Asked why Apple had never made a touchscreen Mac, Steve Jobs said back in 2010 that it would be a usability fail.
We’ve done tons of user testing on this, and it turns out it doesn’t work. Touch surfaces don’t want to be vertical. It gives great demo, but after a short period of time you start to fatigue, and after an extended period of time, your arm wants to fall off.
There’s no doubt that he was right – if you’re talking about a primary form of input. For computers, a trackpad or mouse is just a better solution.
But the distinction between a computer and a tablet today is much fuzzier, with even Apple touting the iPad Pro with keyboard a full PC replacement. And it appears we’ll be seeing a new touch interface on future MacBook Pros, in the form of a touch-sensitive OLED function-key panel and Touch ID power button.
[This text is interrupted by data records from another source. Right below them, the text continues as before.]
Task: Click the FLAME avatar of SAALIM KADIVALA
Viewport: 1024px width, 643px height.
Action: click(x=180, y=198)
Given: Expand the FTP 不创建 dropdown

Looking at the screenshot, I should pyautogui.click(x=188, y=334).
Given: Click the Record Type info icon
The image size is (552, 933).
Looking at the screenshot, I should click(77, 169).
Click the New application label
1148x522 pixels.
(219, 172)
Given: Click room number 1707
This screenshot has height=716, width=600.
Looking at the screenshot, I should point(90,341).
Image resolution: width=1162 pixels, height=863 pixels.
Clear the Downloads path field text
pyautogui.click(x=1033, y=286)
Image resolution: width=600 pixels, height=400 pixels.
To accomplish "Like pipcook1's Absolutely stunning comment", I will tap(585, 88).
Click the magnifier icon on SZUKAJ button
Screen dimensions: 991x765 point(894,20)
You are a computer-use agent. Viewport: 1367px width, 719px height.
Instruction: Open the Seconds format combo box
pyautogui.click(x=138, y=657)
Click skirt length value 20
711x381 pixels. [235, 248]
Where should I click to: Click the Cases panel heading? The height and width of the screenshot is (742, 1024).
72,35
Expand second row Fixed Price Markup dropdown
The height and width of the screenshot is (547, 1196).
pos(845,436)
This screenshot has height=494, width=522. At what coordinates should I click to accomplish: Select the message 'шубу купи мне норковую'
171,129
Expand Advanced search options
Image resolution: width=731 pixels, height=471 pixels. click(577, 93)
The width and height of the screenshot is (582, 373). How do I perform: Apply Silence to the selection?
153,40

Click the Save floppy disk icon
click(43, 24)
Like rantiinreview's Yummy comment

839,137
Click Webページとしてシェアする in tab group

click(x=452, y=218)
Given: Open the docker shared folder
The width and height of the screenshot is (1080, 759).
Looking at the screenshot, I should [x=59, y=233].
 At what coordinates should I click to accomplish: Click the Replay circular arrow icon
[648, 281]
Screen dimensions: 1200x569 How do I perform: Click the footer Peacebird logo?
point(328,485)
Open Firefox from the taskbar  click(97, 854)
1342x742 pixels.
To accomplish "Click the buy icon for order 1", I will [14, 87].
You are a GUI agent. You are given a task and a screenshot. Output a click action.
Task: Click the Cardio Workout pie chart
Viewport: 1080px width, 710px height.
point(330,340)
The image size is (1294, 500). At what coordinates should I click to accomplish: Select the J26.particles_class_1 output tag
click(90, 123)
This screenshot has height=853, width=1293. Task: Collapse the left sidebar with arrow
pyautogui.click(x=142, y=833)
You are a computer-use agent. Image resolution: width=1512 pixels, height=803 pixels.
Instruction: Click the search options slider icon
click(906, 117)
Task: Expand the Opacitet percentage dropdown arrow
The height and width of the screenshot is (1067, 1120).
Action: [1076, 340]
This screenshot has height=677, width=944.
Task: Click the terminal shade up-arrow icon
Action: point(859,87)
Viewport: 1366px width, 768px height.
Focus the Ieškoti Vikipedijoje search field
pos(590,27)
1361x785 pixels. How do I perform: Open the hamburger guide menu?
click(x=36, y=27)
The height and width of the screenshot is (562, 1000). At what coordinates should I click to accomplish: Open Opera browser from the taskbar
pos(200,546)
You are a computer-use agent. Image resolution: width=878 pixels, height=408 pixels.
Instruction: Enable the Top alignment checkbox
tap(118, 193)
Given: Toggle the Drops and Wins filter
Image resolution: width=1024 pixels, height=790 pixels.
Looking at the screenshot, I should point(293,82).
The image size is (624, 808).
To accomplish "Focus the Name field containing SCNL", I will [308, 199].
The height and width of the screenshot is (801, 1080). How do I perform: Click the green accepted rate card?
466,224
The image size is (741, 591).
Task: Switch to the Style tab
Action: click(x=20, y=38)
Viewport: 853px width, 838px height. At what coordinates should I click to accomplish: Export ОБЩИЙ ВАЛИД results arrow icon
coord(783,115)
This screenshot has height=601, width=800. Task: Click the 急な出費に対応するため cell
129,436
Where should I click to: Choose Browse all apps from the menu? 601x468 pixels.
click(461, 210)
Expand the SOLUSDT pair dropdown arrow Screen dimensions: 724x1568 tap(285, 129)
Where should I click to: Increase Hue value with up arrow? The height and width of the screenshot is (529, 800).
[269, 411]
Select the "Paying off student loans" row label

So has the time come to look again at a touchscreen MacBook … ?
I switch between a MacBook Pro and iPad Pro all the time. At home, the iPad is used as Apple originally intended, as a pure tablet. But outside the home it’s used almost exclusively with a keyboard. It is, for all intents and purposes, a laptop with a touchscreen.
And it works. Sure, it’s not as convenient as a trackpad for some tasks, like selecting text, but for scrolling, tapping links and so on, it works perfectly well. And there are other tasks – like drawing shapes – where a touchscreen is actually a better option than a trackpad today, and touch-optimization of macOS could make it even more useful in future.
So is there now a role for both options on a MacBook? A trackpad as the primary means of control, but a touchscreen as a secondary options for some tasks?